Beginnt „Red Riding Hood – Unter dem Wolfsmond“ als sogenannter Mysterienthriller im Stile eines „The Village – Das Dorf“ (M. Night Shyamalan, 2004), so entwickelt Catherine Hardwicke ihren Film nach und nach in Richtung Krimi, in dem es um die Identität des Werwolfes geht. Die Auflösung offenbart allerdings vor allem die Schwächen des Drehbuchs von David Leslie Johnson. In der Inszenierung orientiert sich Regisseurin Hardwicke offensichtlich an ihrem früheren Film „Twilight – Bis(s) zum Morgengrauen“ (2008), wenn auch die Spezialeffekte, insbesondere der computeranimierte Werwolf, nicht ähnlich gelungen sind. So finden romantische Szenen in einem sonnendurchfluteten Wald oder einfach im Weichzeichner statt. Wenn die subjektive Sicht des Werwolfs eingenommen werden soll, zeichnet sich Mandy Walkers Kameraführung durch eine extrem wackelige und hektische Handkamera aus.
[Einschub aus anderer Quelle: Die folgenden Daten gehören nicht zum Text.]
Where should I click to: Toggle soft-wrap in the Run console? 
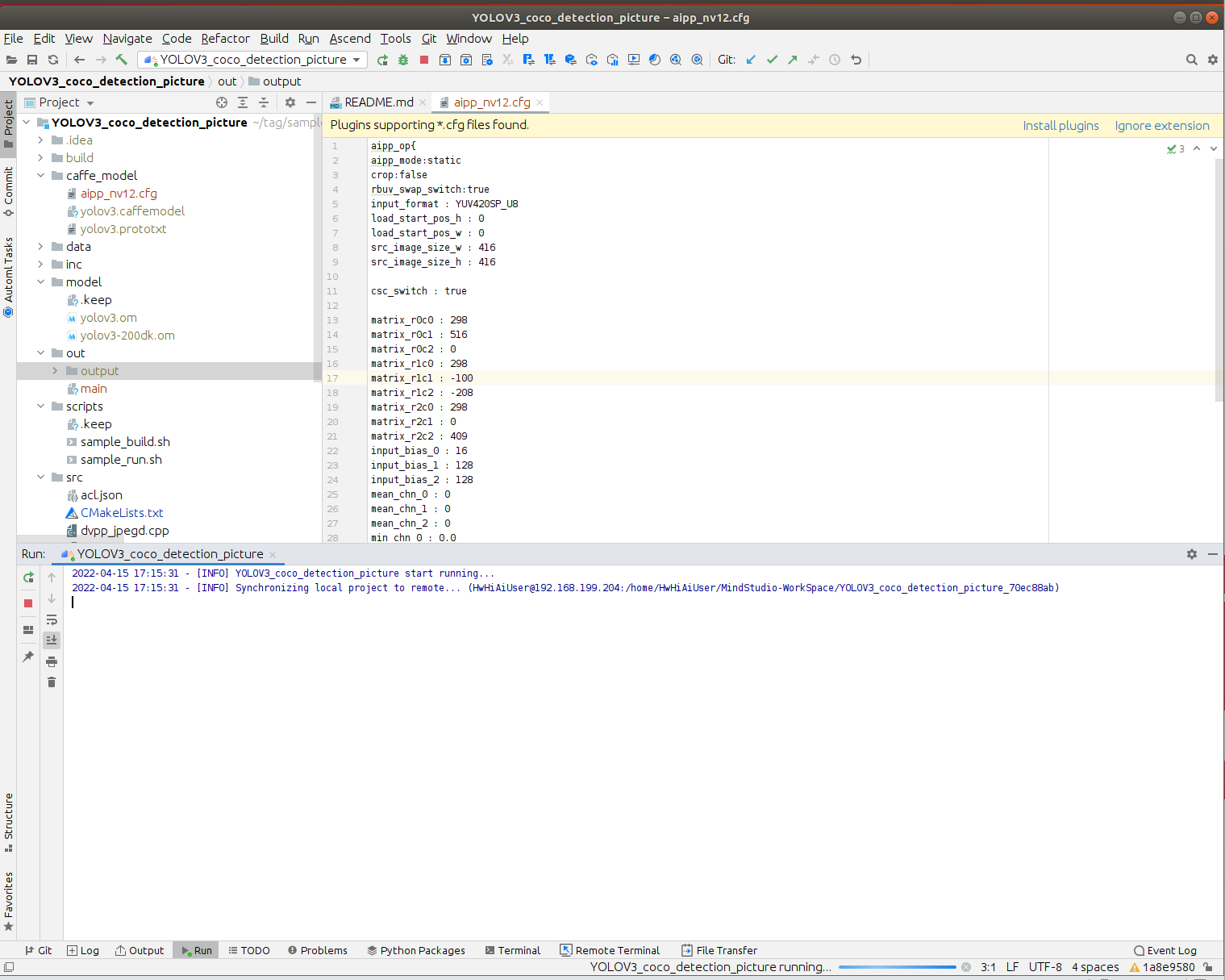click(52, 619)
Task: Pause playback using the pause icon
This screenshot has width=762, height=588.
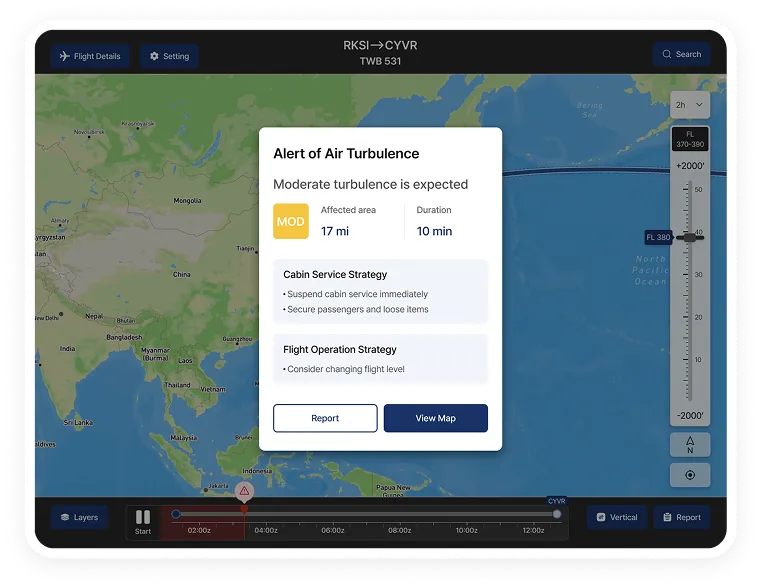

Obwohl Regisseurin Hardwicke ihren Film offenkundig mit knochentrockenem Ernst nimmt, drängt sich der Verdacht auf, „Red Riding Hood – Unter dem Wolfsmond“ sei eigentlich eine Persiflage auf das klassische Märchen. Davon zeugt etwa der Zusammenhang, in dem die berühmten Sätze „Großmutter, warum hast Du so große Augen…“ zitiert werden, die beim Zuschauer nur Gelächter hervorrufen. Wie anders denn als parodistisch könnte darüber hinaus etwa der ganze Auftritt der Multi-Kulti-Truppe von „Pater“ Salomon bezeichnet werden, die wie eine Kreuzung aus den „Ghostbusters“ aus dem gleichnamigen Film von Ivan Reitman (1984) und einer GSG 9-Einheit aussieht? Genauso grotesk ist die gesamte Figur des „Pater“ Solomon angelegt: Nach Art eines kirchlichen Würdenträgers in violett gewandet und vom jüngeren Pater August als „Eminenz“ angesprochen, zeichnet ihn der Film als fanatischen, gewalttätigen Inquisitor. Der gesamte „christliche“ Anstrich scheint ohnehin der Legende geschuldet zu sein, ein Werwolf könne keine geweihte Erde betreten. In der Rückzugsmöglichkeit, die der geweihte Boden einer Kirche bietet, erschöpft sich denn auch der „christliche“ Subtext in „Red Riding Hood“.